Depending on the form of the disorder, if you tell these people to draw a copy of a clock face, you can see that it might go from 12 to 6 and totally lack the other numbers or they might try cramming all twelve into one side. They will only comb one side of their hair, will only shave half their face, will only read pages on one side of a book and will actually deny that one of their arms belongs to them! Even in their imaginations, if you tell them to recount the view of a famous street they will only report the buildings on one side. (Though if you tell them to walk up the street rather than down it, they will report only the buildings on the other side.)

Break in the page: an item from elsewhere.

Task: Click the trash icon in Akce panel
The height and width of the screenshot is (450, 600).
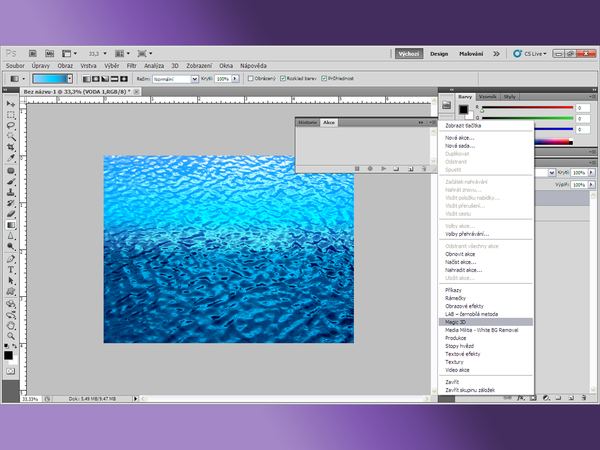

This kind of disorder makes us uncomfortably aware of our own fragility, of course, but also tells us about the functions of our own awareness. It's a little unnerving to think about one's awareness of external space being tied so directly to the physical function of one's brain. It seems impossible that I could forget that half the world exists, that my left arm is my own, even if I suffered terrible trauma. I mean, I could easily see the other half of the world if I turned my head, so what would keep my from realizing it's there? I don't have eyes in the back of my head, but I am aware the universe extends behind me. These patients often don't even realize there is anything wrong with them! Even in cases where there is no sensory loss at all, this ability for awareness can be terribly affected.

Anyway, this is all fascinating, sure - but the reason I bring it up is for how it's treated. What is done for the patient is to constantly bring their attention to the affected side. For reading, if you put a red line on the margin the patient will know that he has to keep looking to the side until he sees that line in order to read the whole page. Playing catch and throwing the ball to their left side. Things of this nature to constantly encourage the patient to keep engaging the left side of the universe, directing his consciousness beyond what he perceives. Eventually, though how remains a mystery, the healthy brain tissue may take on some of the skills of the damaged brain and awareness can be extended on the side.

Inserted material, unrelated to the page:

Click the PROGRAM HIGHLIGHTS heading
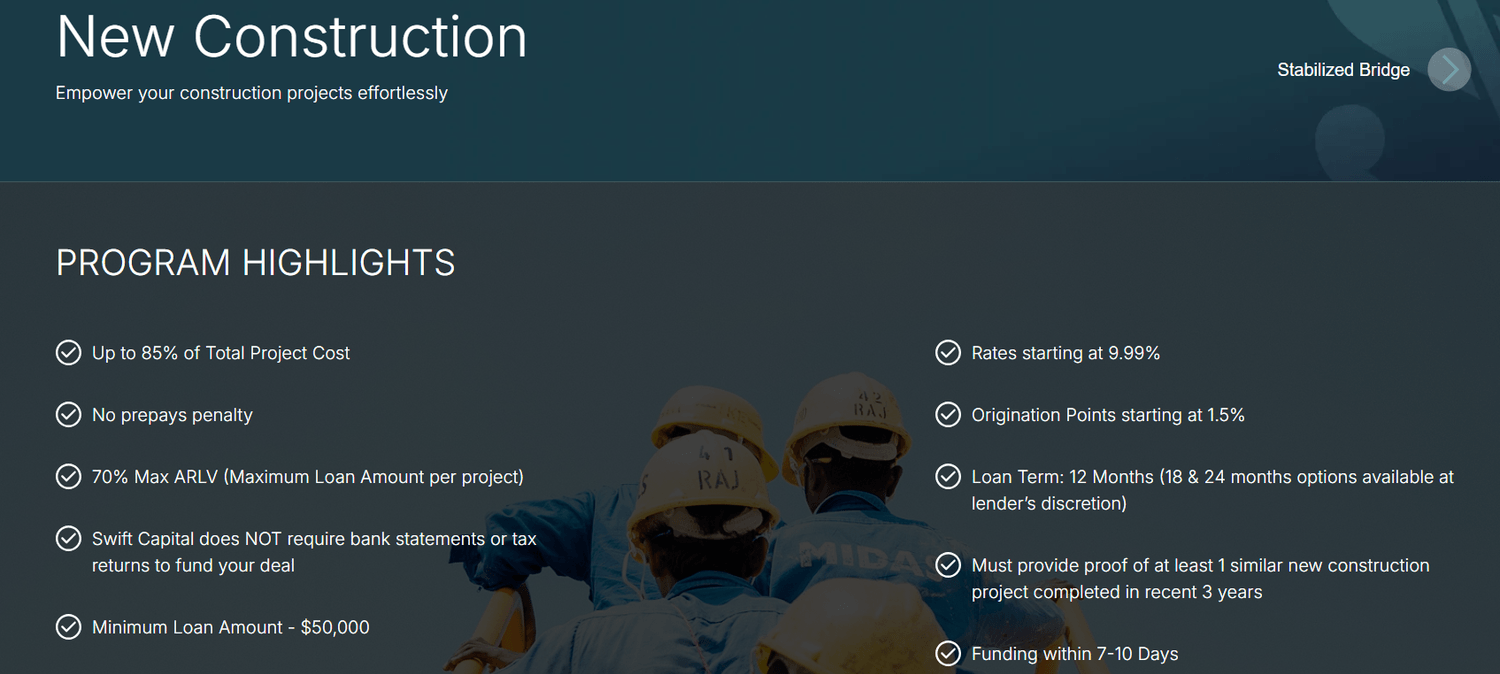 (x=255, y=263)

But the point is that these little exercises may seem absolutely pointless and strange to the patient. He doesn't necessarily think he's missing anything on his left - there's nothing there - so why should he cooperate with these kooky therapists? Even if they accept that they're missing half of reality, patients are often simply uninterested in it.

This is analogous, I think, to the function that apparently weird and pointless religious rituals can have for people. Judaism is full of chukim with rules and rituals that appear absurd to the secular and a source of amusement for the cynical. But they are not pointless. Their purpose, as opposed to the sensible moral laws or the rules that encourage benefits to the family, society or the environment, is but to be a service for God. What this means is that they are tools for stretching our consciousness beyond what we are normally aware of as far as physical reality goes, to see transcendence and ultimate value where we might otherwise see nothing. They are vehicles by which our awareness can transcend beyond merely what we see with our eyes.

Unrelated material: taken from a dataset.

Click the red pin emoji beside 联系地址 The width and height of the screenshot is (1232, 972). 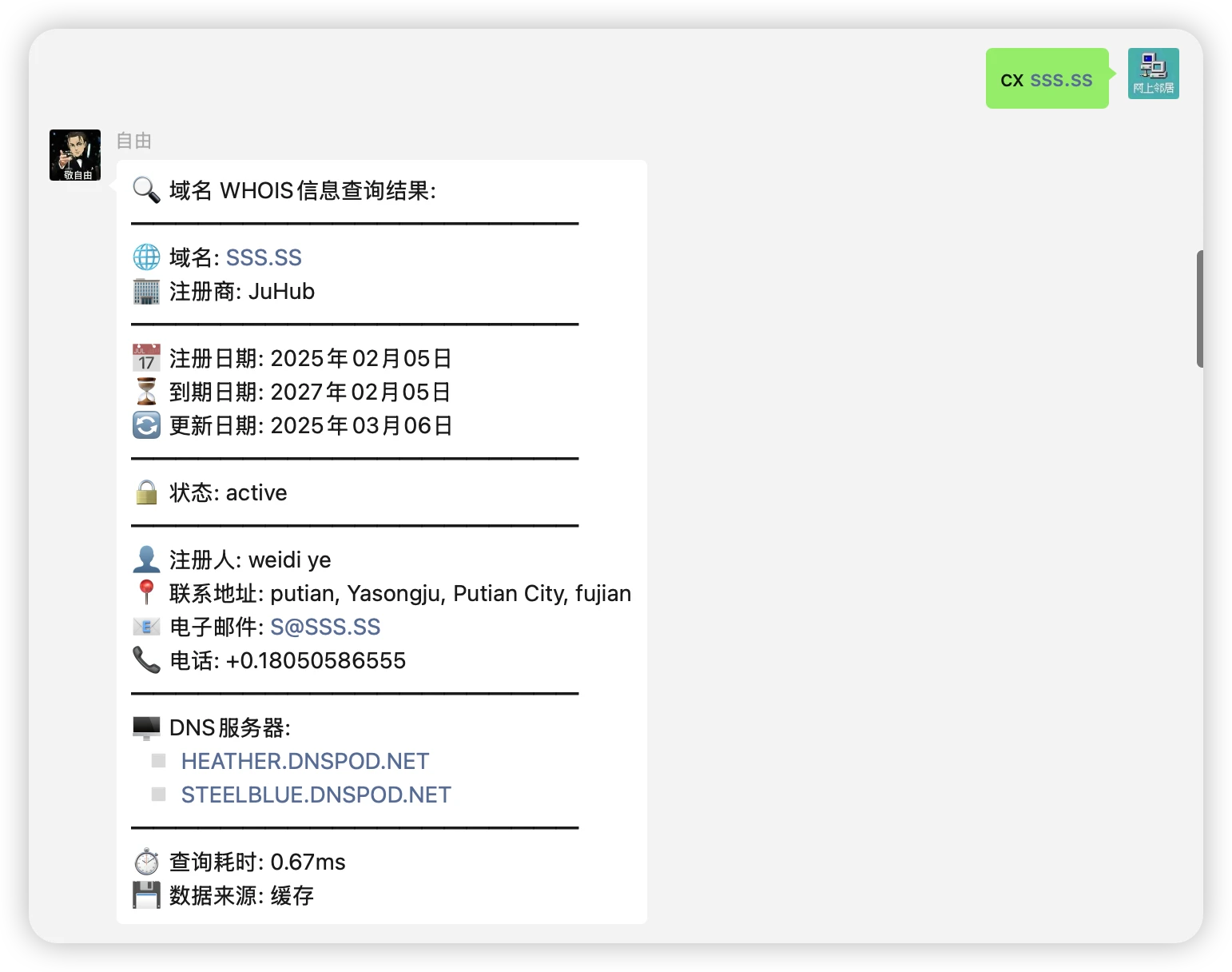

Indeed, if chukim actually served a utilitarian purpose - like that kashrut was healthy - I believe it would actually completely remove it's power as a religious act. The whole mechanism by which our thoughts are raised by these acts is through being inscrutable. A utilitarian act drives no more thought beyond understanding its utility. That we understand the acts to be as if commanded by God drives our thoughts towards God.

We are born unconscious to the great noumenon beyond our senses, but through these exercises perhaps we can gain some sense of it - or at least drive our consciousness towards it. Others may be satisfied without it and still others may not believe it exists at all, but maybe they along with those patients with neglect syndrome just have no idea what they're missing.